Of course, this does not mean that the incredibly corrupt Trump organization – helmed by the Great Crook himself – is exonerated as U.S. President Donald Trump so brazenly claimed upon the release of the report. It simply means that liberals put too much emphasis on one of the few crimes for which he is not guilty. There was nothing preventing Russiagate adherents from focusing on Trump’s well-documented and easily traceable campaign finance violations, or the likely possibility that he committed literally hundreds of millions of dollars of tax fraud, but neither carry the same implication that Russian interference would; namely, that the results of the 2016 election were in some way fabricated. If this were the case, the Democrats would not have to address that wages of goods-producing workers have been stagnant since the mid-1970s (even despite rising productivity), or that white supremacist ideology has escalated sharply for years, or that union membership and influence has been on the decline at least since the Reagan era. To put it briefly, the results being the consequence of foreign influence was the only means by which establishment liberals can be assured that they did nothing wrong and that the virtues of neoliberal free-market thinking could be secure. Perhaps the most unsung tragedy of this massive national embarrassment is that we are now hindered in pursuing Trump’s actual documentable crimes, with any further inquiry easily refuted by simply recalling this past “exoneration.”
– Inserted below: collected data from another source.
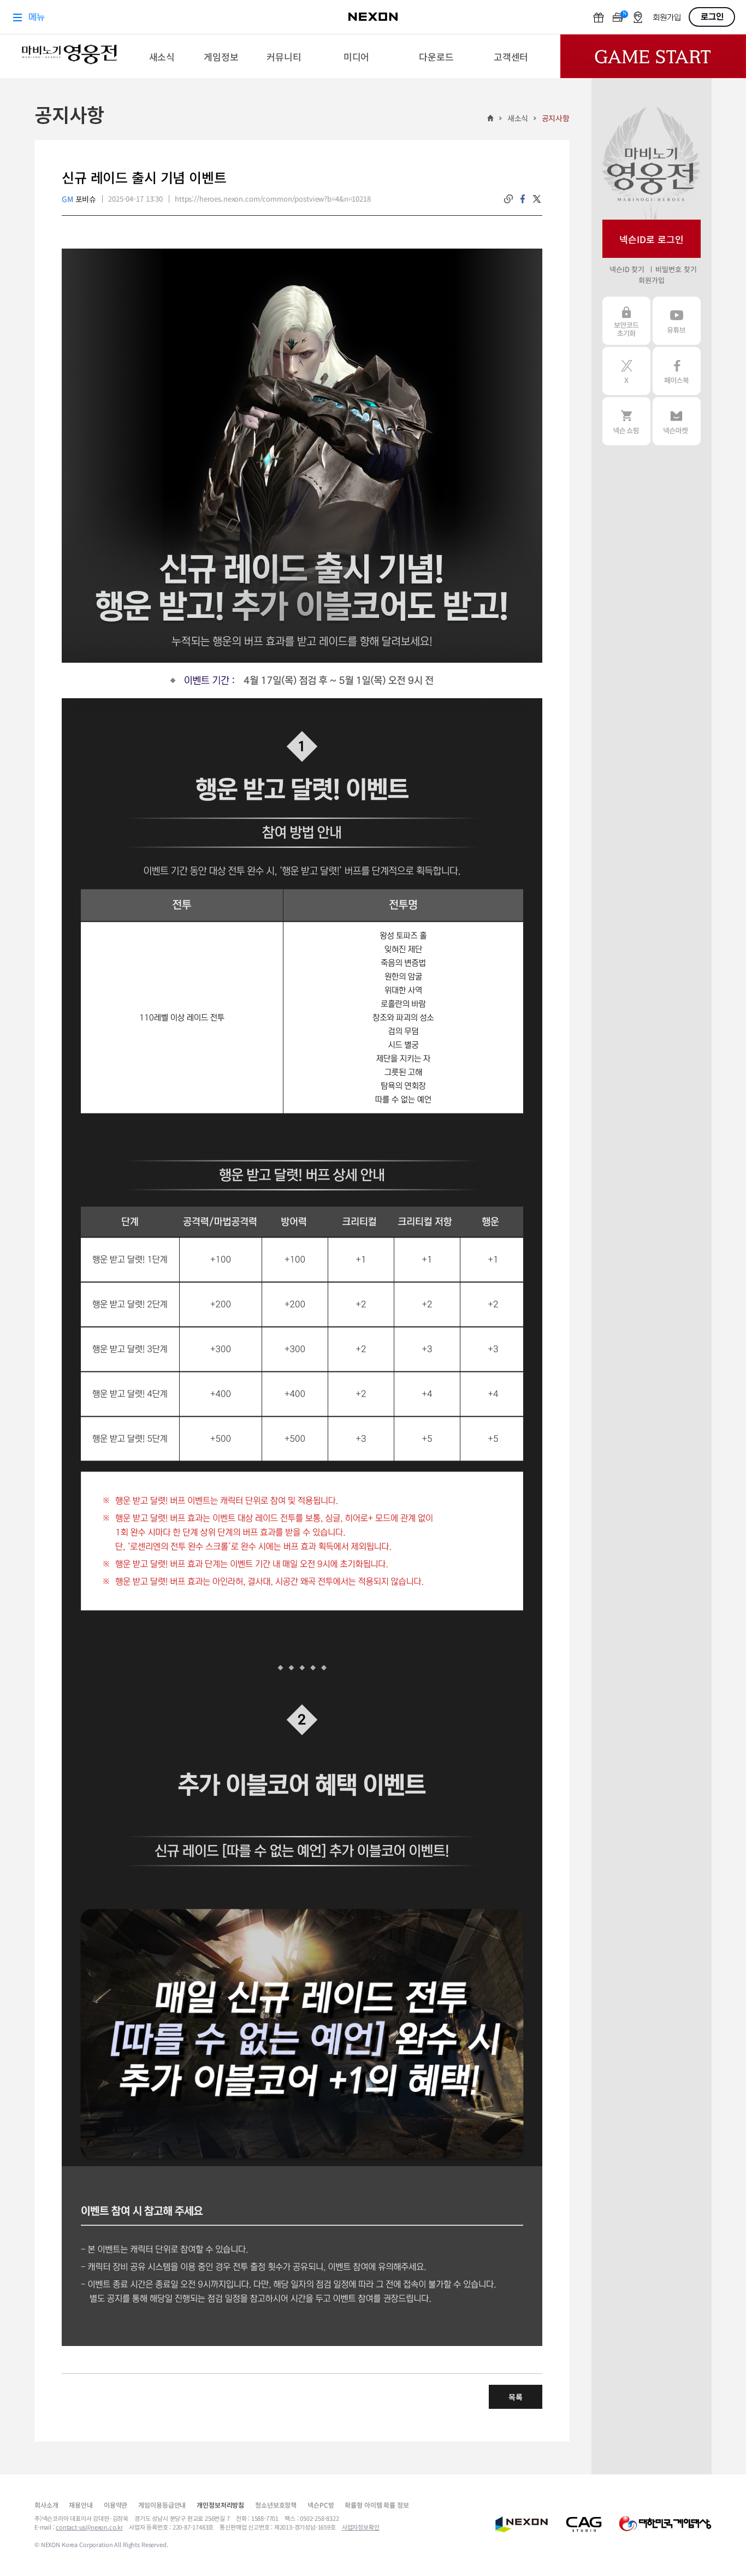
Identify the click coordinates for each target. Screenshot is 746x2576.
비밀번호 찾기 (675, 269)
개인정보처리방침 (220, 2504)
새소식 (518, 118)
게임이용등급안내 (162, 2504)
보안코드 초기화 (626, 321)
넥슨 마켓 (677, 421)
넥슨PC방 (320, 2504)
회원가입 (651, 280)
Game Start (653, 56)
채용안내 (80, 2504)
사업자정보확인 (361, 2526)
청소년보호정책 (276, 2504)
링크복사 (508, 198)
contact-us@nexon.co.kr (89, 2526)
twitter (536, 198)
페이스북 (677, 371)
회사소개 (46, 2504)
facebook (522, 198)
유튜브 (677, 321)
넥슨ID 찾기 (626, 269)
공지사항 (556, 118)
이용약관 (115, 2504)
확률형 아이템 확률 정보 (376, 2504)
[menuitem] (162, 56)
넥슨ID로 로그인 (651, 239)
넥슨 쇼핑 (626, 421)
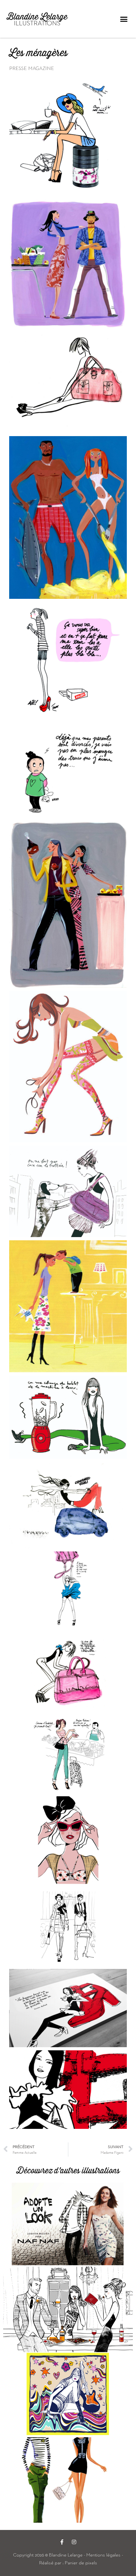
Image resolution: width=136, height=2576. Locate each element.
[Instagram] (74, 2541)
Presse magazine (31, 68)
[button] (124, 19)
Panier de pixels (80, 2563)
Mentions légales (103, 2555)
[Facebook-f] (62, 2541)
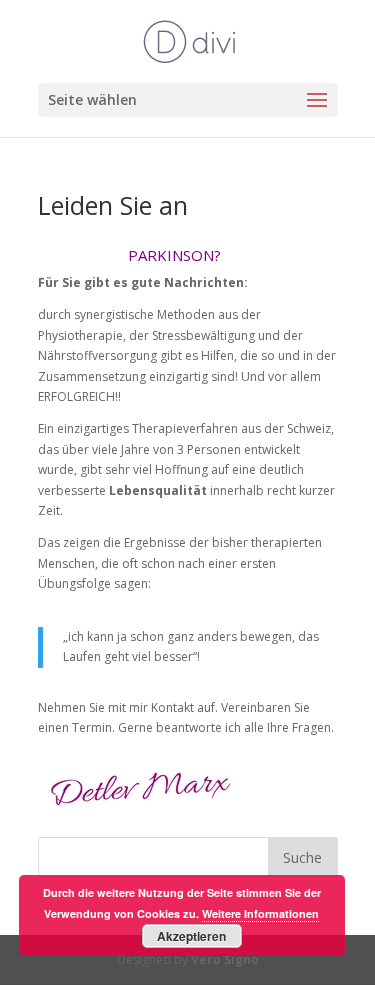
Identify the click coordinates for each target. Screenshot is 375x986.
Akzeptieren (191, 936)
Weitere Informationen (260, 913)
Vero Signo (225, 959)
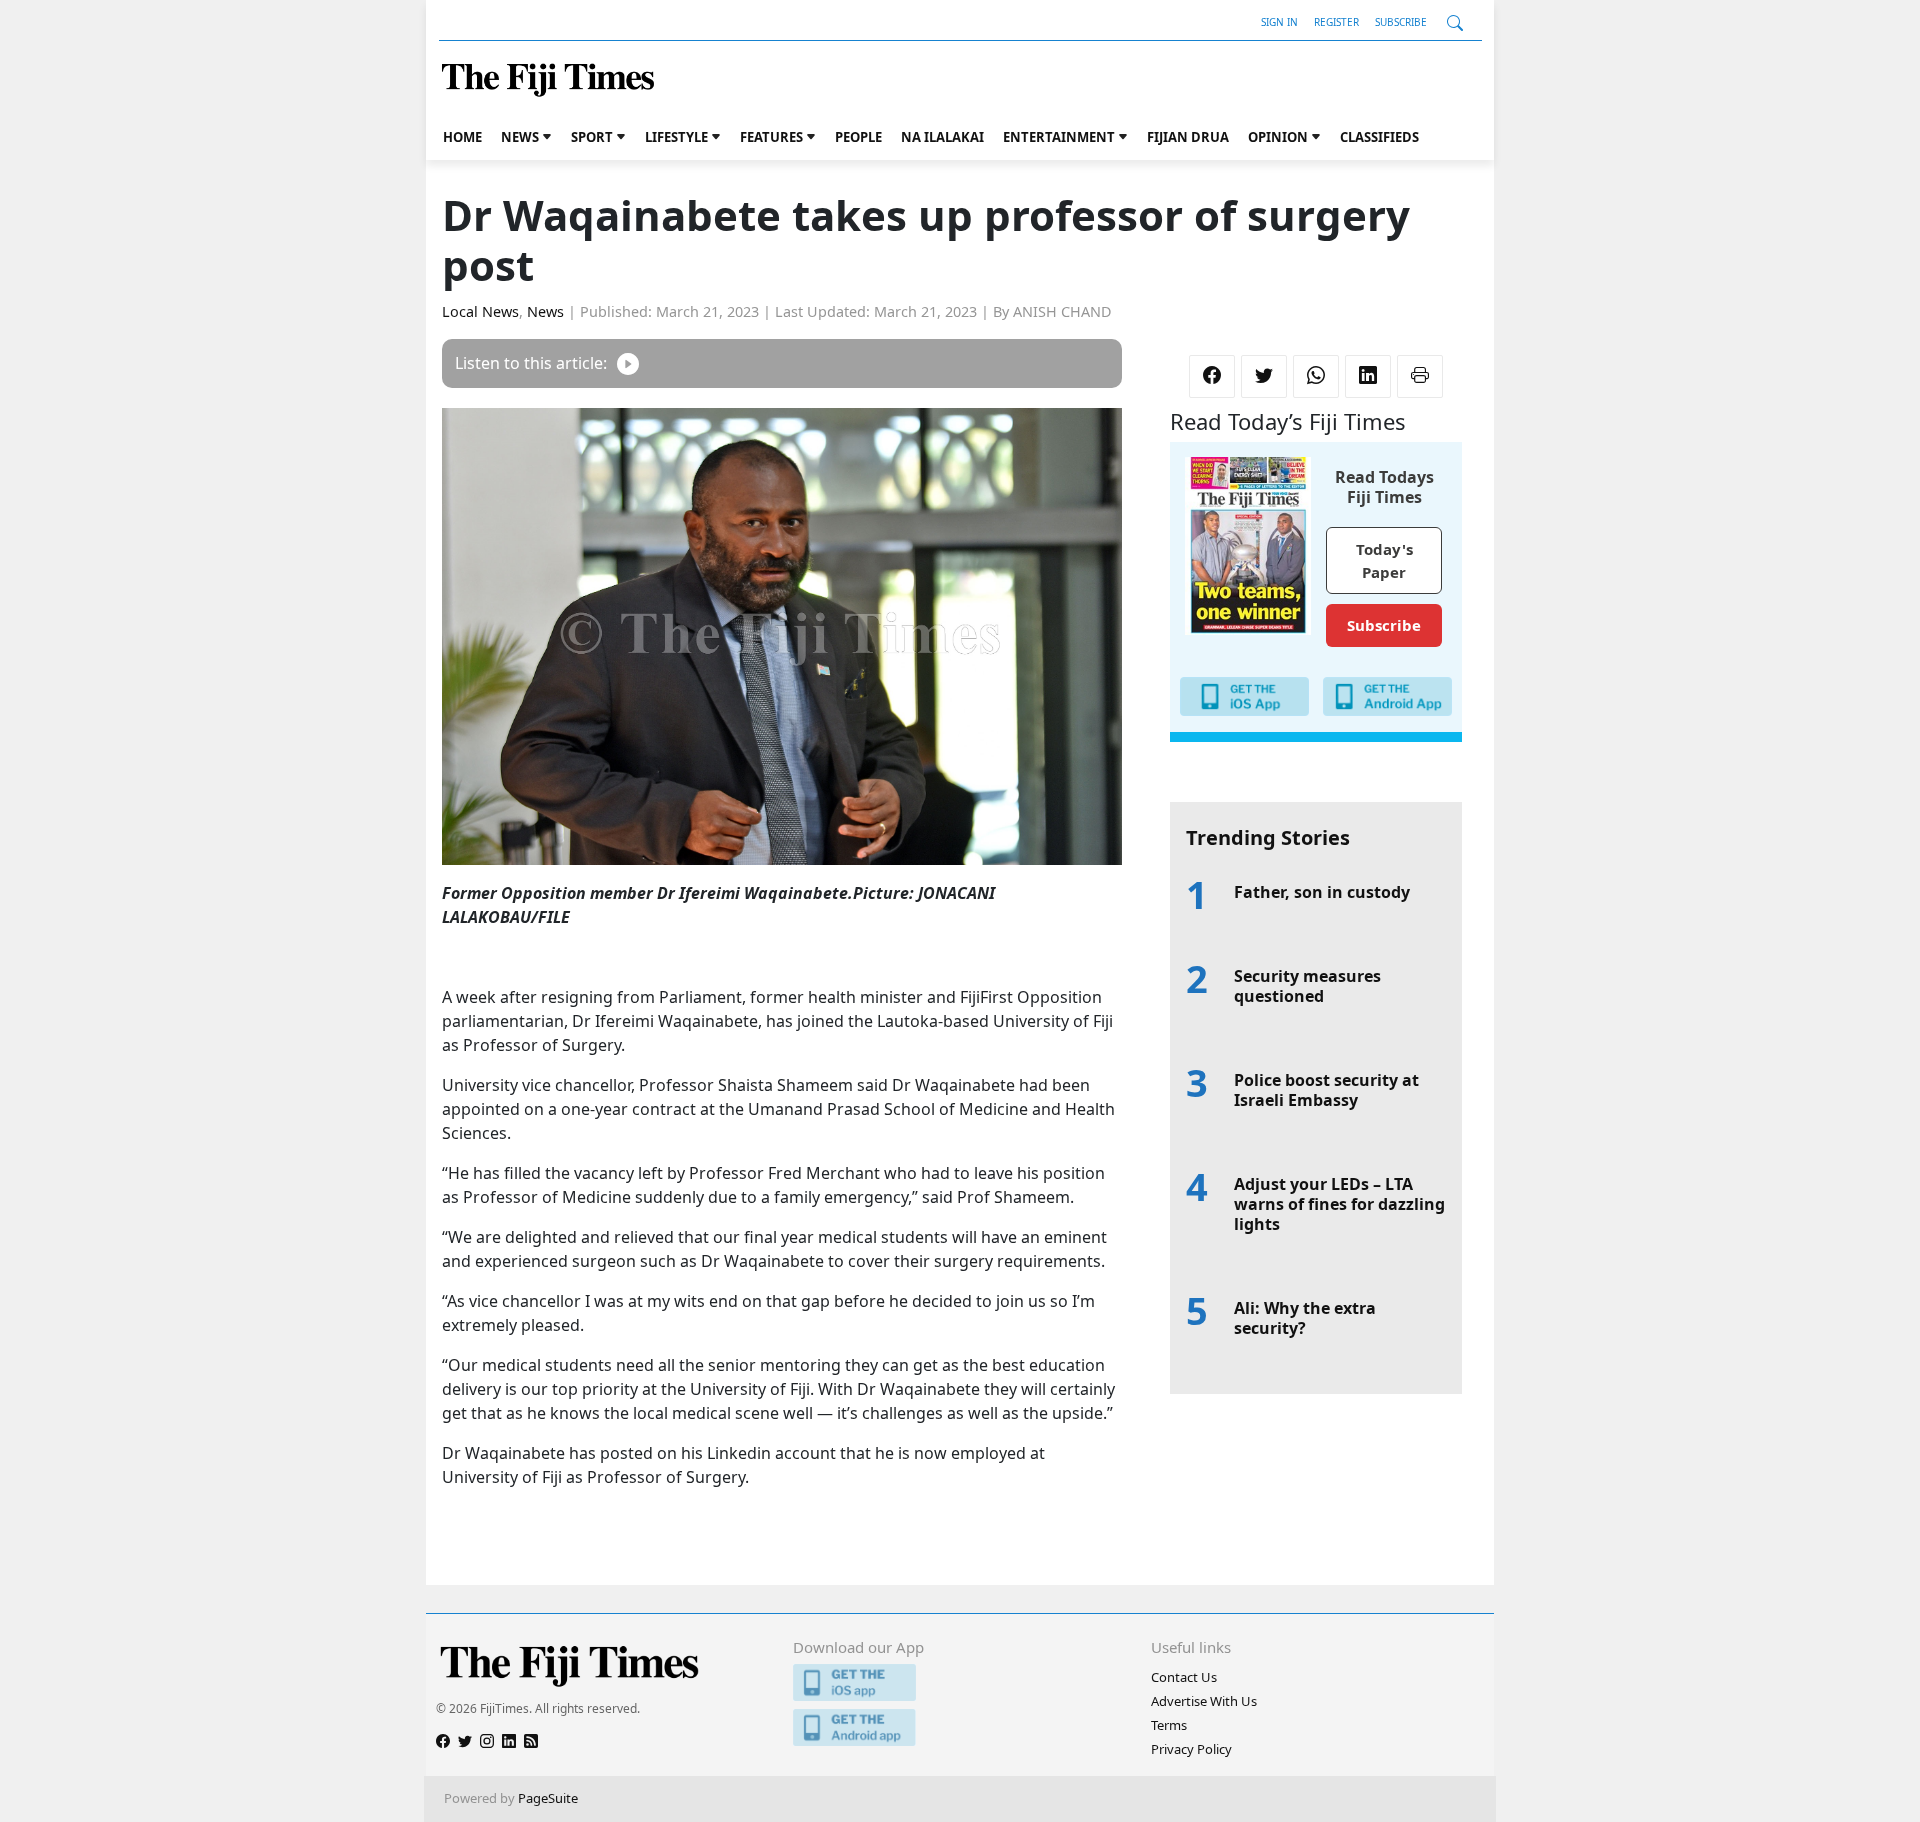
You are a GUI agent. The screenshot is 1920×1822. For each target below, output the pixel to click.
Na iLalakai (942, 137)
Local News (480, 311)
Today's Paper (1384, 560)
The enduring criticism that the Democrats will have to answer in 2020 is not the efficacy of the investigation in rooting out illegal activity (bank and securities fraud, making false statements to the FBI, and failure to report foreign assets, among other questionable pursuits) so much as these grandiloquent hallucinations about clandestine foreign operatives deciding our elections. Russiagate was a narrative bolstered by the media, establishment Democrats, and the wider “resistance” as a means of circumventing a more impractical, and far more bleak, reality – that the American people would rather take their chances with a complete charlatan, an inveterate, babbling dupe and criminal completely bereft of anything resembling a moral compass, than sustain the neoliberal Third Way politics of the modern Democratic Party. At the end of the day, this is what Russiagate fanatics refuse to believe; we were deceived not by some nefarious council of foreign enemies, but by our own failure to anticipate the issues plaguing the populace, and the seedy con-men waiting in the shadows to offer an alternative.